Puede que el pan y los circos funcionen con la especie humana, pero los orangutanes requieren una combinación diferente de estímulos. Los plátanos y el sexo son indispensables para tenerlos controlados. Es algo superior a ellos, ya sabéis, instintivo. Seguramente, si los funcionarios del Zoo de San Diego pudieran dar con el cóctel de instintos adecuado, podrían resolver el problema que tienen con los orangutanes antes de que la cosa fuera a peor. Todo lo que necesitaban eran muchos plátanos, algunas hembras dispuestas a participar, y tiempo.

Cuando se empezó a trabajar en serio en este proyecto fue en el verano de 1985. La nueva exhibición El Corazón del Zoo se había inaugurado tres años antes, y el funcionamiento no podía ir mejor en el día a día. Pero entonces ese puñetero Ken Allen empezó a portarse mal. Ken nació en febrero de 1971, cría de los orangutanes Maggie y Bob del zoo de San Diego. Era, en términos oficiales, un orangután de Borneo – aunque nunca puso un pie en la isla ni sabía nada de la cultura arbórea. Quizás sea más correcto clasificarlo como un orangután de zoo. La vida dentro de las instalaciones fue la única que Ken llegó a experimentar. Nació en el zoo y allí es donde murió de un linfoma en el año 2000. Entre tanto, Ken tuvo que soportar la cautividad a diario. Curiosamente, el Zoo de San Diego comprendió desde el principio que el trato con este orangután iba a ser más difícil que con los otros que hasta entonces habían tenido en las instalaciones.

□ □ □

Tareas por escrito:
a - Saca del texto sobre los orangutanes del zoo el fragmento que empieza en "Puede que el" y termina en "participar, y tiempo.", sin cambiar nada.
b - Apunta los nombres de todos los orangutanes que aparecen en el texto sobre los orangutanes del zoo.

Datos de partida:
□ □ □

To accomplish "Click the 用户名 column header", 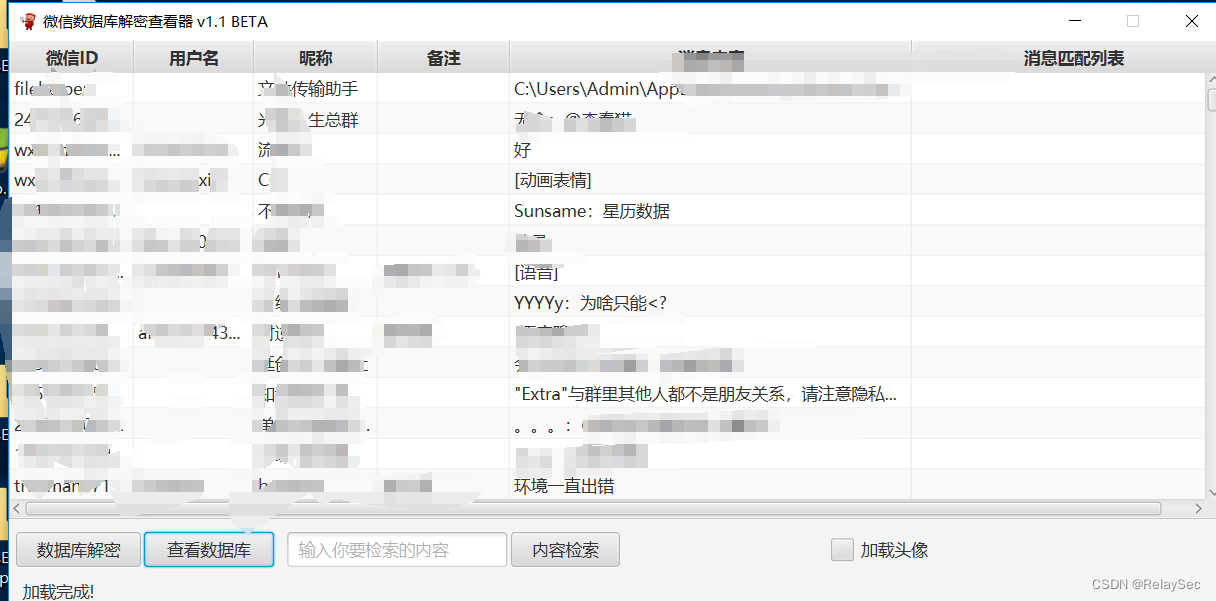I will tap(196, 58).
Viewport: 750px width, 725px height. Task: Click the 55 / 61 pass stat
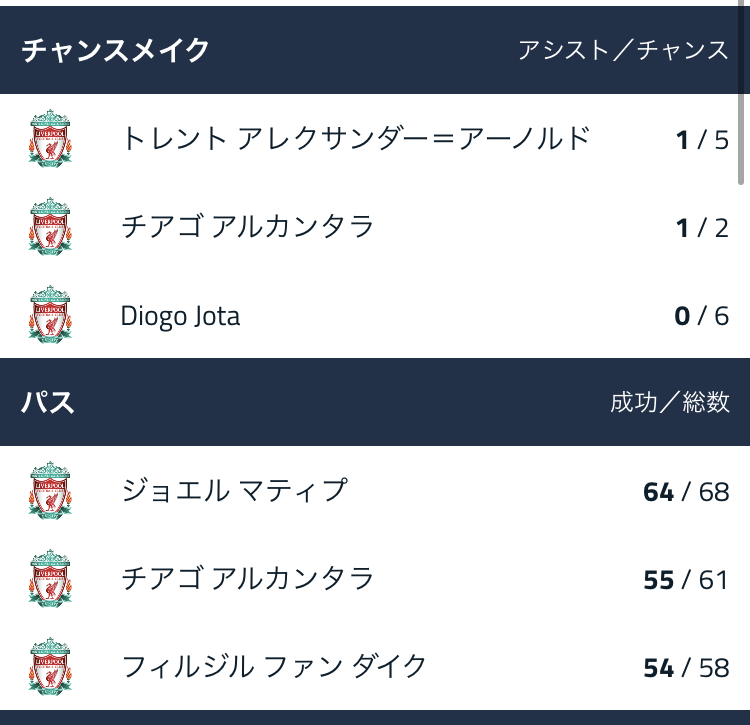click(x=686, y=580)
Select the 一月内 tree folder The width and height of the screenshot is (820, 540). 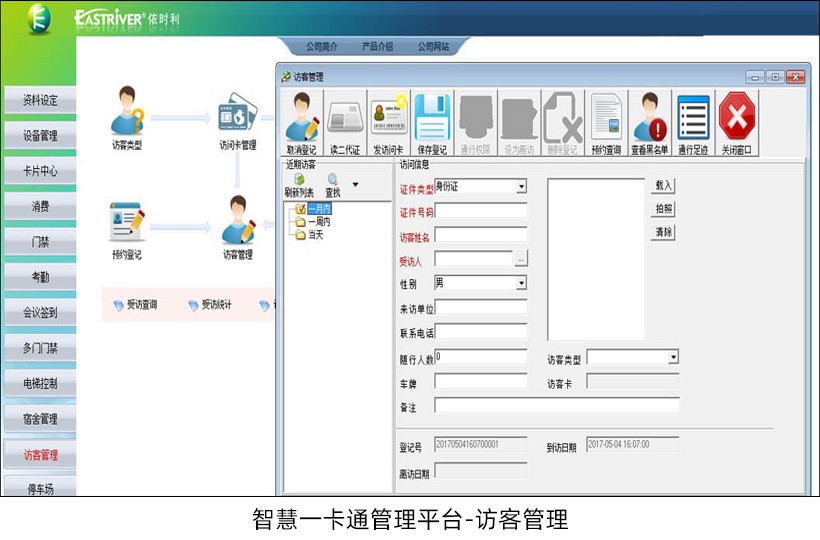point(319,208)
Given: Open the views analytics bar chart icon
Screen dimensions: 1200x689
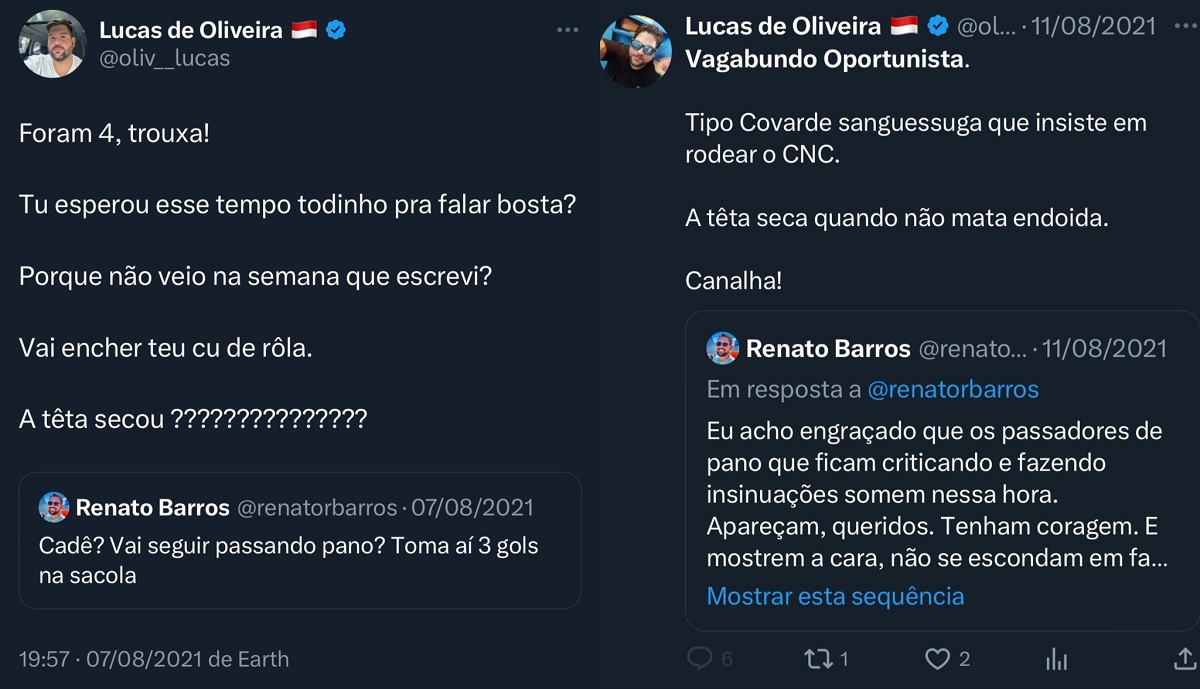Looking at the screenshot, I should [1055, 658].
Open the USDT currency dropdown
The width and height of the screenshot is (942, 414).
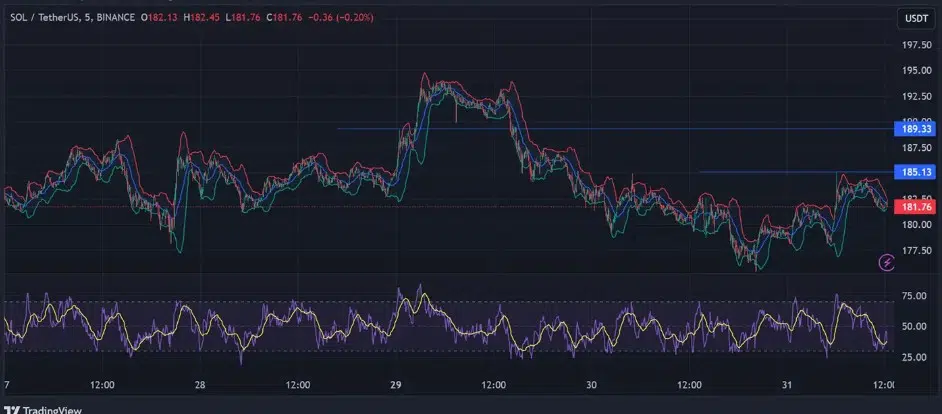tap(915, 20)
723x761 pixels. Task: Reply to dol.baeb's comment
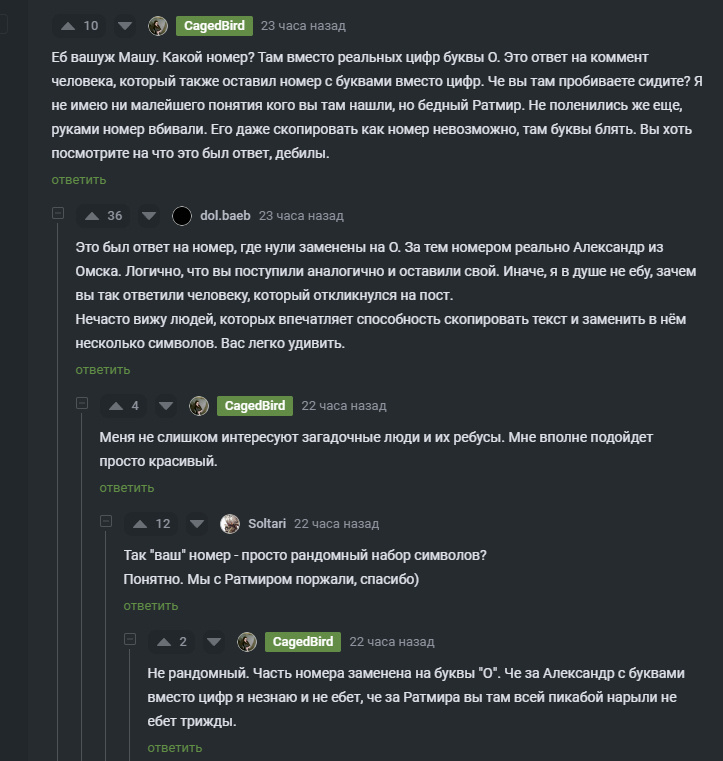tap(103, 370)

□ □ □

Soluciones por tarea:
a -
Puede que el pan y los circos funcionen con la especie humana, pero los orangutanes requieren una combinación diferente de estímulos. Los plátanos y el sexo son indispensables para tenerlos controlados. Es algo superior a ellos, ya sabéis, instintivo. Seguramente, si los funcionarios del Zoo de San Diego pudieran dar con el cóctel de instintos adecuado, podrían resolver el problema que tienen con los orangutanes antes de que la cosa fuera a peor. Todo lo que necesitaban eran muchos plátanos, algunas hembras dispuestas a participar, y tiempo.

b - Ken Allen, Maggie y Bob.